Le mouvement citoyen ne compte pas laisser passer. L’activiste Christella Kiakuba a lancé une campagne pour demander des poursuites judiciaires contre les auteurs d’insultes et de messages haineux visant la Première dame, Denise Nyakeru Tshisekedi. Sur son compte X, la coordonnatrice de l’ASBL «Mwana Mapinga» annonce le dépôt, le jeudi 13 août, d’un mémorandum au Conseil supérieur de l’audiovisuel et de la communication -CSAC-, ainsi qu’au ministère de la Justice. Objectif: obtenir une action ferme contre les cyberharceleurs de l’épouse du Chef de l’État.

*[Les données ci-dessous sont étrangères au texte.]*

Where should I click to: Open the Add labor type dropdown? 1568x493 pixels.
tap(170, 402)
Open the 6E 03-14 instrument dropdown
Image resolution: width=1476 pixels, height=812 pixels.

Pour elle, l’affaire dépasse le statut officiel de la Première dame. «Pas seulement parce qu’elle est la très distinguée Première dame de notre pays, mais aussi parce qu’elle est une mère, une femme et une véritable source d’inspiration, comme notre pays en a rarement connu depuis l’indépendance. Elle mérite le respect et la considération de tous, malgré les divergences d’opinions, qui sont la règle dans une démocratie», tranche-t-elle. L’activiste rappelle que la liberté d’expression ne saurait justifier les attaques personnelles, les injures et la désinformation qui circulent depuis plusieurs semaines sur les réseaux sociaux à l’encontre de Denise Nyakeru.
Saisine du CSAC et du ministère de la Justice
Avec ce mémorandum, le mouvement en soutien à la «first lady» veut mettre les institutions face à leurs responsabilités. Au CSAC, il est demandé de renforcer la régulation des contenus diffusés en ligne et à la radio-télévision. Au ministère de la Justice, l’ASBL «Mwana Mapinga» réclame l’ouverture d’enquêtes et des sanctions exemplaires contre les auteurs identifiés. «Les auteurs des insultes contre la Première dame ne peuvent pas rester impunis», insiste Kiakuba, qui appelle la société civile, les organisations de femmes et les jeunes à se joindre à la campagne. En attendant le dépôt officiel de ce jeudi, le collectif promet une série d’actions de sensibilisation dans les prochains jours pour rappeler, selon ses termes, la valeur du respect dans le débat public.